HSV-Aufsichtsrat wünscht sich Professionalität
Dass Mutzel sich in einer Transfer-Angelegenheit (bezogen auf den Kauf des zuvor geliehenen Mario Vuskovic) per Mail ohne Absprache an beide Vorstände (und nicht nur an Boldt) wandte, führte der Sportvorstand ebenso ins Feld wie die An- und Abreise Mutzels und Wüstefelds in einem Auto zum Spiel in Kiel, das Anfang April stattfand. Für die einen stellt dies Vertrauensbrüche dar, für andere (wie auch das Gericht) normale Vorgänge. Eine E-Mail und eine Autofahrt eben. Mehr nicht. Und gewiss kein Grund für den 40-Jährigen, Mutzel derart abzusägen.
Wie aber denkt der Aufsichtsrat darüber? Die Kontrolleure sollen den durch Boldts Aussagen öffentlich zu Tage getretene Riss im Vorstand mit großer Sorge und sehr irritiert aufgenommen haben. Denn in eigentlich jeder Sitzung der Räte sollen die beiden Vorstände auch auf Nachfrage alle Differenzen stets beiseite gewischt haben. Motto: Alles halb so wild, wir machen das schon, keine Sorge.

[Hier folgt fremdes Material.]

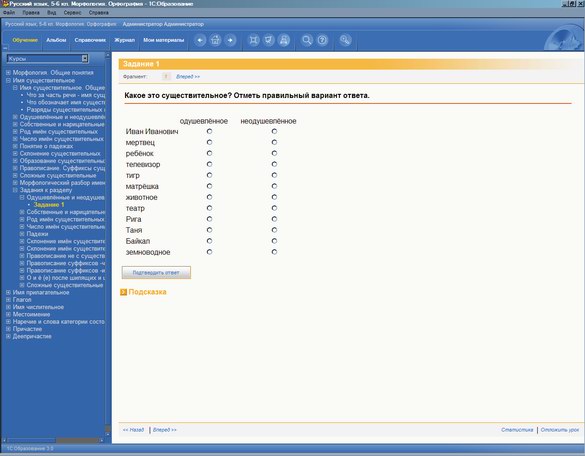Go to home page icon
This screenshot has height=456, width=585.
[215, 40]
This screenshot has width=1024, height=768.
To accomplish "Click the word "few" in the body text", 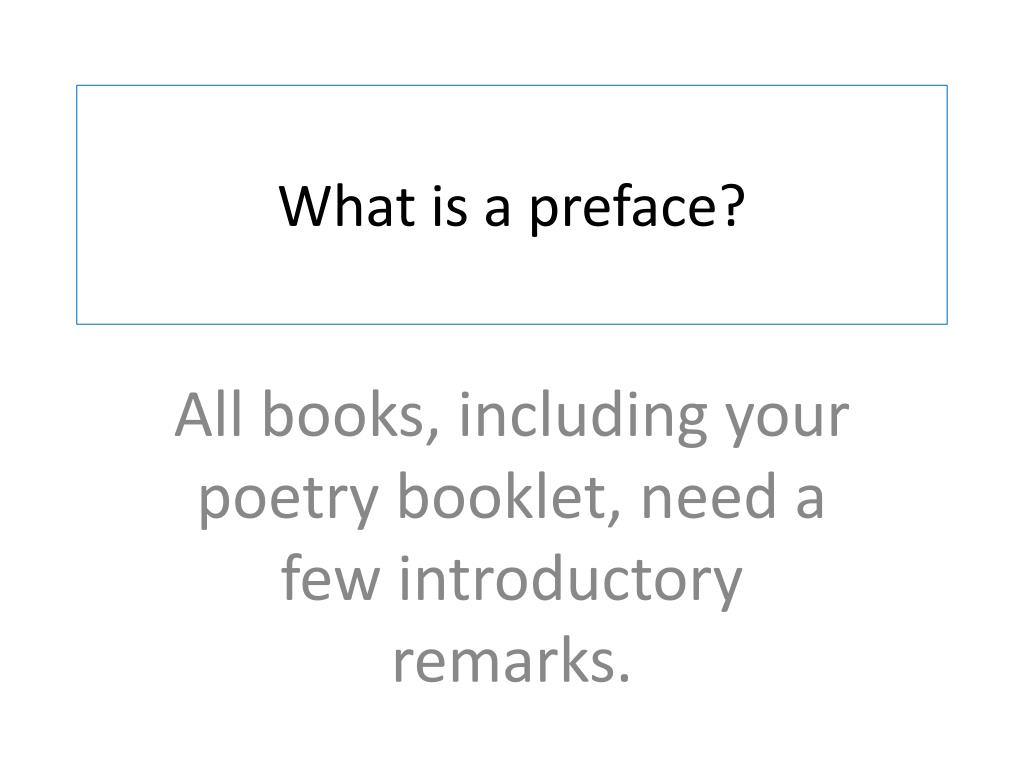I will pos(330,578).
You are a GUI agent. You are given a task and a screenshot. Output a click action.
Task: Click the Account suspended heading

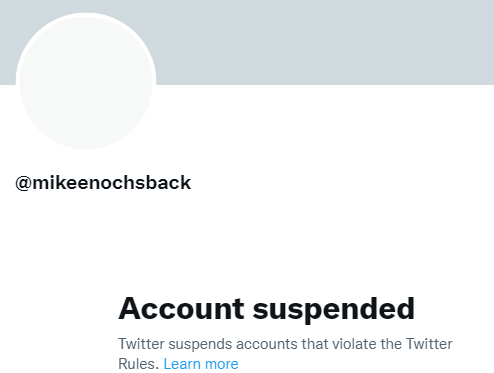(x=267, y=309)
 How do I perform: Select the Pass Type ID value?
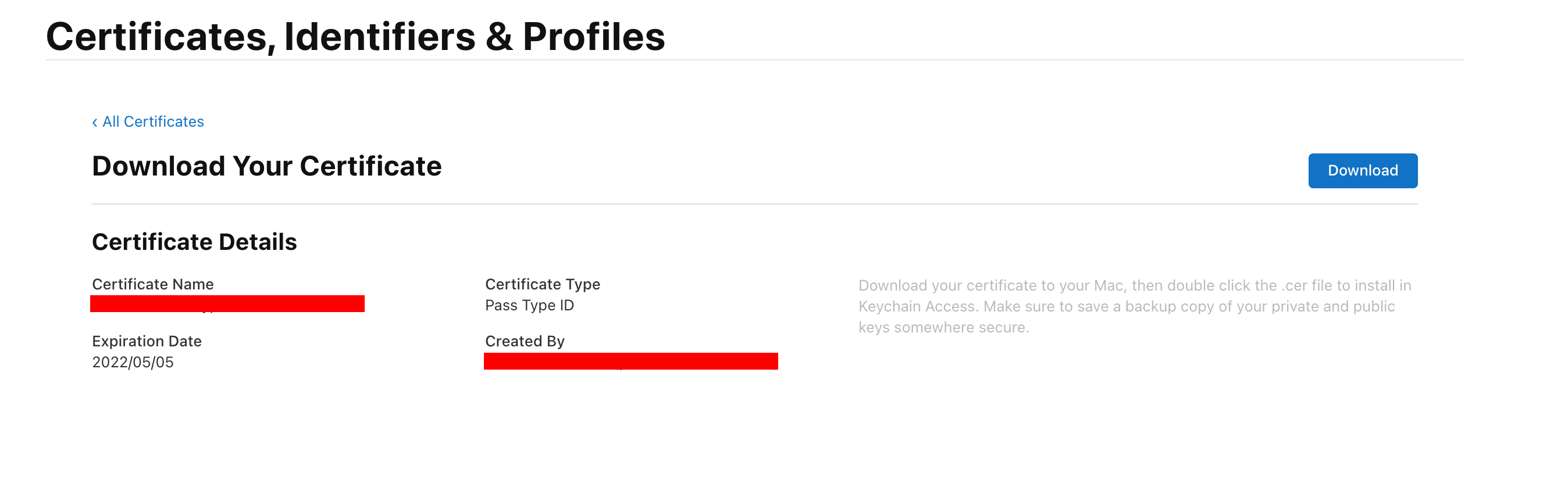529,305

„Kindergarten“: HSV-Aufsichtsrat reagiert irritiert auf Boldts Aussagen
Klar, dass Teile des Gremiums verstimmt sind. Der Begriff „Kindergarten“ macht die Runde. Damit müsse nun Schluss sein.
Zeitnah soll es zu Gesprächen mit beiden Vorständen kommen, dann aber einzeln, um den Dingen genauer auf den Zahn fühlen zu können. Mit Spannung dürfte zu beobachten sein, ob beide dann bei ihrer Haltung des „Wir schaffen das schon“ bleiben. Boldt zumindest dürfte nach seinen Darstellungen vor Gericht Probleme haben, die These des unproblematischen Miteinanders vor den Räten aufrecht zu erhalten.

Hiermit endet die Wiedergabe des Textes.